For your information, attached to this post is the current change control process so that you can see the kind of rules that we are all meant to work to, to prevent this kind of issue occurring.

Added to this, a full investigation is being conducted by a non-network services manager and HR into the causes of Sunday’s failure, with the remit of discovering exactly what happened, any processes that failed, and whether any disciplinary action is required.

**BigBry** · 05-08-2006, 07:34 AM

The follow up response admitting it wasn't going to work was posted on August 3rd (with a separate email that made it clear that was the end of their recovery attempts;

Firstly you need to understand that in an attempt to recover the data swiftly, the engineer who deleted the 3 volumes in the first place swiftly followed up his error by immediately trying to create a volume of the same size as the 1st of the volumes in the same place. This is an old sysadm "trick" that on some file systems could have revealed the lost data, however in this case, it did not work, and in fact caused us more problems, as you will see later on in this account.
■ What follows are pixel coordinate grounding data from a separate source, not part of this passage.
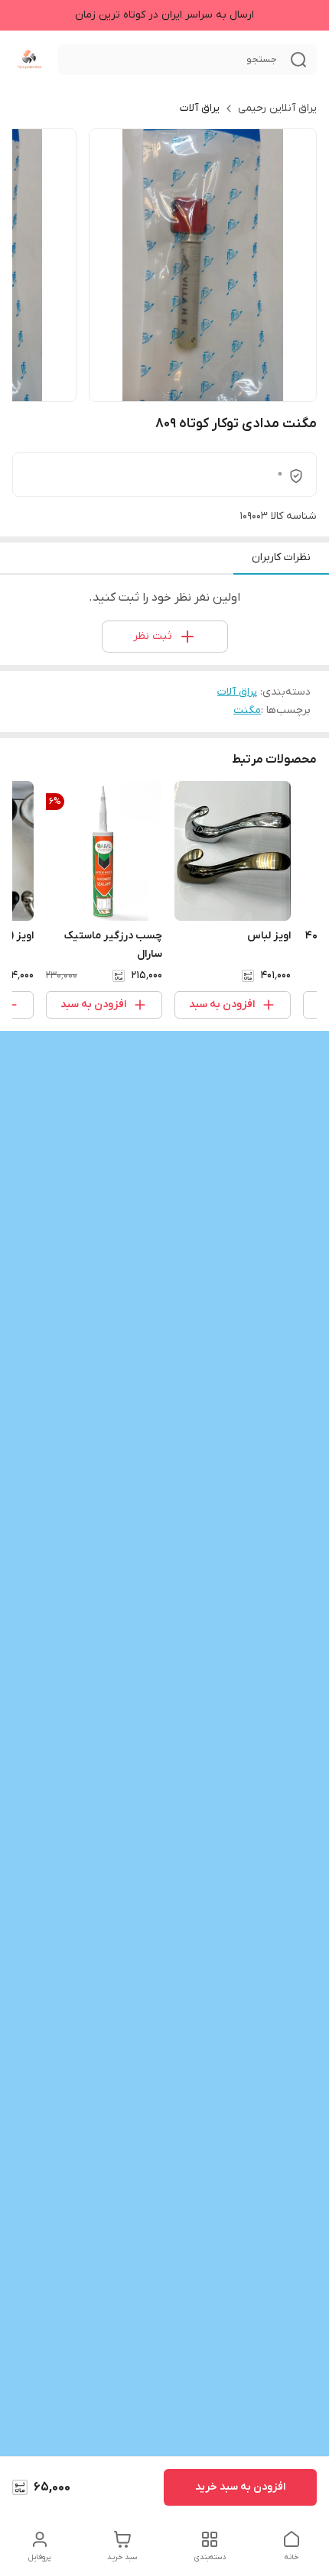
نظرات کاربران (281, 557)
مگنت (247, 710)
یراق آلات (200, 108)
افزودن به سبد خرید (240, 2487)
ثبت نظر (152, 636)
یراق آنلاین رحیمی (277, 108)
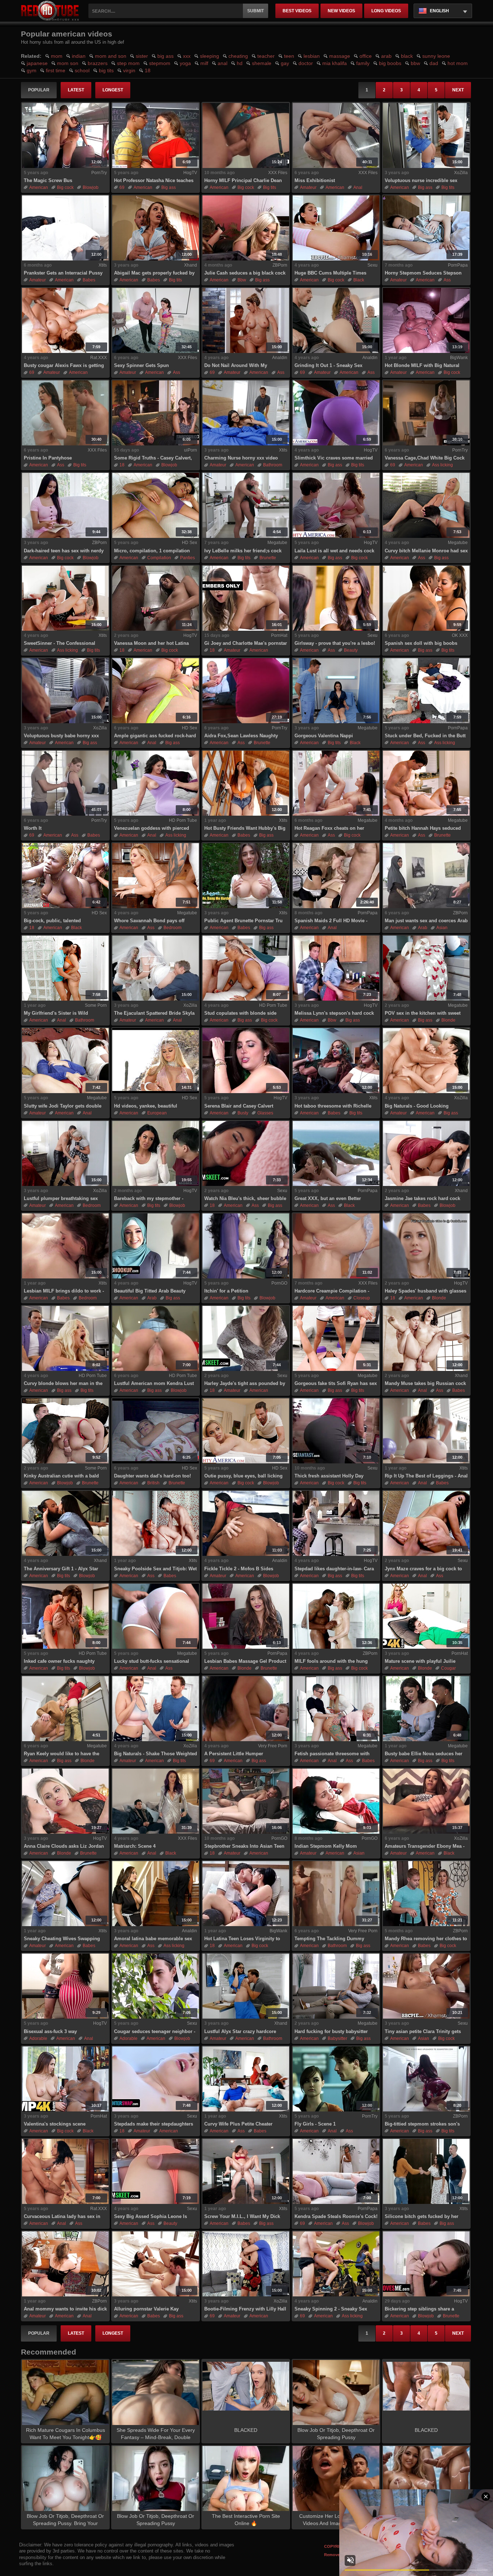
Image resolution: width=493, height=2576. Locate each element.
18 (147, 70)
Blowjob (91, 187)
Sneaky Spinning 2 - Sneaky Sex (331, 2309)
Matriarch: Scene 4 (135, 1846)
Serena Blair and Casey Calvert (238, 1106)
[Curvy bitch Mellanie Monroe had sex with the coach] (426, 505)
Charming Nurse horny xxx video (241, 458)
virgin (129, 70)
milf (204, 63)
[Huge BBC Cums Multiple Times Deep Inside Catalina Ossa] (336, 227)
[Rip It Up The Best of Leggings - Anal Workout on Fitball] (426, 1430)
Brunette (267, 557)
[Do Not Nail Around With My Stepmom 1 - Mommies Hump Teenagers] (245, 320)
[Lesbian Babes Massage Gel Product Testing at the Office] (245, 1616)
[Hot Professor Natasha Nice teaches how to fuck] (155, 135)
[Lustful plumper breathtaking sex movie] (65, 1153)
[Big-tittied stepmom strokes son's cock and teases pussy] (426, 2078)
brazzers (98, 63)
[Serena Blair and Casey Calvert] (245, 1060)
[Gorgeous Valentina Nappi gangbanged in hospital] (336, 690)
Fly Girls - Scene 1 (315, 2124)
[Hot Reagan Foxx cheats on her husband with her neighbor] (336, 783)
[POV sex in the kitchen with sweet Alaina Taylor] (426, 968)
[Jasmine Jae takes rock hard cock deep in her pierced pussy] (426, 1153)
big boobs (390, 63)
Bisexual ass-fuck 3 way (50, 2031)
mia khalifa (334, 63)
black (407, 56)
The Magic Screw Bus (48, 180)
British (153, 1482)
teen (289, 56)
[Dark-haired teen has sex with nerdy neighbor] (65, 505)
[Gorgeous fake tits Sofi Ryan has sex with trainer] (336, 1338)
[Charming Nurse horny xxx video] (245, 412)
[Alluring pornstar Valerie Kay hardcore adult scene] (155, 2263)
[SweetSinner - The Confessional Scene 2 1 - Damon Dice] (65, 598)
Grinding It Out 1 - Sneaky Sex (328, 365)
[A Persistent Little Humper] (245, 1708)
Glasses (265, 1113)
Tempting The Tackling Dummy (329, 1938)
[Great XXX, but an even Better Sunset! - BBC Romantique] (336, 1153)
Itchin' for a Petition (226, 1291)
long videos (386, 10)
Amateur (308, 187)
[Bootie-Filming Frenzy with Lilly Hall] (245, 2263)
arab (386, 56)
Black (358, 279)
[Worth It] (65, 783)
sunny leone (436, 56)
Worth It (33, 828)
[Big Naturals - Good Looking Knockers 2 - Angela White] (426, 1060)
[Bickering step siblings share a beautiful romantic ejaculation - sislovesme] (426, 2263)
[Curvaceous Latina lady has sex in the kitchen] (65, 2171)
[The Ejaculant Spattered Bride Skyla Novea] (155, 968)
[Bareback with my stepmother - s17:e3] (155, 1153)
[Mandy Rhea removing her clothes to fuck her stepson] (426, 1893)
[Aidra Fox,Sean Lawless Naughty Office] (245, 690)
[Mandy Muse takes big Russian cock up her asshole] (426, 1338)
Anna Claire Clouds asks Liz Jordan (64, 1846)
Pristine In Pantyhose (48, 458)
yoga (185, 63)
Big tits (269, 187)
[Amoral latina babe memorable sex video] (155, 1893)
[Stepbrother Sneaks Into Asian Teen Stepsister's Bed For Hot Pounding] (245, 1801)
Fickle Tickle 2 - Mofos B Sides (238, 1568)
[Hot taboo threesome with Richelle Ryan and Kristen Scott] (336, 1060)
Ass (447, 279)
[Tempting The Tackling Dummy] (336, 1893)
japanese (37, 63)
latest (76, 89)
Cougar (448, 1668)
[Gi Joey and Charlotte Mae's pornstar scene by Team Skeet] (245, 598)
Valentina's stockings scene (55, 2124)
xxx (187, 56)
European (157, 1113)
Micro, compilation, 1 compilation (152, 550)
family (363, 63)
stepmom (159, 63)
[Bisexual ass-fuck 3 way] (65, 1986)
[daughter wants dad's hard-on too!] (155, 1430)
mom (56, 56)
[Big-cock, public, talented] (65, 875)
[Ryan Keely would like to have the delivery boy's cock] (65, 1708)
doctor (305, 63)
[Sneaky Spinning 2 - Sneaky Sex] (336, 2263)
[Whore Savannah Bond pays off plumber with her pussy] (155, 875)
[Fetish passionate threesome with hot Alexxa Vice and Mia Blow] (336, 1708)
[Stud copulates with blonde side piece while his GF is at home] (245, 968)
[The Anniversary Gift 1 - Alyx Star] (65, 1523)
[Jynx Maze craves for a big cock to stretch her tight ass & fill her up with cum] (426, 1523)
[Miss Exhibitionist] (336, 135)
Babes (89, 279)
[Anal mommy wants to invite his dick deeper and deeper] (65, 2263)
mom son (67, 63)
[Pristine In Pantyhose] (65, 412)
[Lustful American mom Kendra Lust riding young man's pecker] (155, 1338)
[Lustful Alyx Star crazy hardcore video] (245, 1986)
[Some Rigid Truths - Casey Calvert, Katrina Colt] (155, 412)
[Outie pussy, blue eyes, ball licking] (245, 1430)
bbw (415, 63)
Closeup (361, 1297)
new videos (341, 10)
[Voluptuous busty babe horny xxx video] (65, 690)
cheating (238, 56)
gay (285, 63)
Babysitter (337, 2038)
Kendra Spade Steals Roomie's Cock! (336, 2216)
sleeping (209, 56)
Within 2 hours of the data being deleted, a data recovery company had been contacted and within 3 hours the NAS was in transit to them. By 14:00 on that day the specialists were racking the NAS and began the process of copying all the 1's and 0's from our equipment to their own. This is standard operating procedure for anyone working in the field of data recovery, and is simply about ensuring that there is always an untouched copy of the information in case something further goes wrong while working on the recovery. Due to the volume of data that was being dealt with, the copy took until the early hours of the following morning.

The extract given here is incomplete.